Excerpted data Block Start

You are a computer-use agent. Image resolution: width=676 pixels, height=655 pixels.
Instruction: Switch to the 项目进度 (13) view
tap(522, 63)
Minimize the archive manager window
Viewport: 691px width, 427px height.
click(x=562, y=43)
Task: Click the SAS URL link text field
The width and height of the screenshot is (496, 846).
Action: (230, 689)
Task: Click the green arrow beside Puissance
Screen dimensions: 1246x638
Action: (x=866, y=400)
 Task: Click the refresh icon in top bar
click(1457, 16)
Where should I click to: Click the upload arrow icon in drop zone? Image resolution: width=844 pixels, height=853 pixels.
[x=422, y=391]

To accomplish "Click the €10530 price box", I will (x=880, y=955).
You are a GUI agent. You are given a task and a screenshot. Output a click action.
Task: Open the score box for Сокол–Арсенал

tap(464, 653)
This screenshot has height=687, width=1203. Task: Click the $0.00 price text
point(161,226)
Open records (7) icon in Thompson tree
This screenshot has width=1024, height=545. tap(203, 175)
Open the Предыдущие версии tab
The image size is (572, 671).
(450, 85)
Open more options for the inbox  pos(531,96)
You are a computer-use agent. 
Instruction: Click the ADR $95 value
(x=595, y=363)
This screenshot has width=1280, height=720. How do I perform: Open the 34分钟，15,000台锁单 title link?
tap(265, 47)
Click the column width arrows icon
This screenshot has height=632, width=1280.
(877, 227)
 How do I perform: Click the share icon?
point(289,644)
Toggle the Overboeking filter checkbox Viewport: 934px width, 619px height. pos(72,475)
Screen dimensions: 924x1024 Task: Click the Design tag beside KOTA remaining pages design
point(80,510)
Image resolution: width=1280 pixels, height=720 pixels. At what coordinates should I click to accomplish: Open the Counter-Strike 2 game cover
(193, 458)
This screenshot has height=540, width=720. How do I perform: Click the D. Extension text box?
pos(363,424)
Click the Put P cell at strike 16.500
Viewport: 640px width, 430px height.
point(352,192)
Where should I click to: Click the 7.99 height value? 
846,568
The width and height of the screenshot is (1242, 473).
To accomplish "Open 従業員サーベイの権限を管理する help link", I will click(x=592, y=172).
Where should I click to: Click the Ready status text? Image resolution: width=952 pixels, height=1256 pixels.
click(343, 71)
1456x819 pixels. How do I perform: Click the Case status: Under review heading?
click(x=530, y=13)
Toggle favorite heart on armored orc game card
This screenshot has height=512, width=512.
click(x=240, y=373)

Excerpted data Block End

Your assignment => Restate each record exactly as written.

Answer =>
You are a computer-use agent. Image resolution: width=676 pixels, height=655 pixels.
Instruction: Switch to the 项目进度 (13) view
tap(522, 63)
Minimize the archive manager window
Viewport: 691px width, 427px height.
click(x=562, y=43)
Task: Click the SAS URL link text field
The width and height of the screenshot is (496, 846).
Action: (230, 689)
Task: Click the green arrow beside Puissance
Screen dimensions: 1246x638
Action: (x=866, y=400)
 Task: Click the refresh icon in top bar
click(1457, 16)
Where should I click to: Click the upload arrow icon in drop zone? Image resolution: width=844 pixels, height=853 pixels.
[x=422, y=391]

To accomplish "Click the €10530 price box", I will (x=880, y=955).
You are a GUI agent. You are given a task and a screenshot. Output a click action.
Task: Open the score box for Сокол–Арсенал

tap(464, 653)
This screenshot has height=687, width=1203. Task: Click the $0.00 price text
point(161,226)
Open records (7) icon in Thompson tree
This screenshot has width=1024, height=545. tap(203, 175)
Open the Предыдущие версии tab
The image size is (572, 671).
(450, 85)
Open more options for the inbox  pos(531,96)
You are a computer-use agent. 
Instruction: Click the ADR $95 value
(x=595, y=363)
This screenshot has width=1280, height=720. How do I perform: Open the 34分钟，15,000台锁单 title link?
tap(265, 47)
Click the column width arrows icon
This screenshot has height=632, width=1280.
(877, 227)
 How do I perform: Click the share icon?
point(289,644)
Toggle the Overboeking filter checkbox Viewport: 934px width, 619px height. pos(72,475)
Screen dimensions: 924x1024 Task: Click the Design tag beside KOTA remaining pages design
point(80,510)
Image resolution: width=1280 pixels, height=720 pixels. At what coordinates should I click to accomplish: Open the Counter-Strike 2 game cover
(193, 458)
This screenshot has height=540, width=720. How do I perform: Click the D. Extension text box?
pos(363,424)
Click the Put P cell at strike 16.500
Viewport: 640px width, 430px height.
point(352,192)
Where should I click to: Click the 7.99 height value? 
846,568
The width and height of the screenshot is (1242, 473).
To accomplish "Open 従業員サーベイの権限を管理する help link", I will click(x=592, y=172).
Where should I click to: Click the Ready status text? Image resolution: width=952 pixels, height=1256 pixels.
click(343, 71)
1456x819 pixels. How do I perform: Click the Case status: Under review heading?
click(x=530, y=13)
Toggle favorite heart on armored orc game card
This screenshot has height=512, width=512.
click(x=240, y=373)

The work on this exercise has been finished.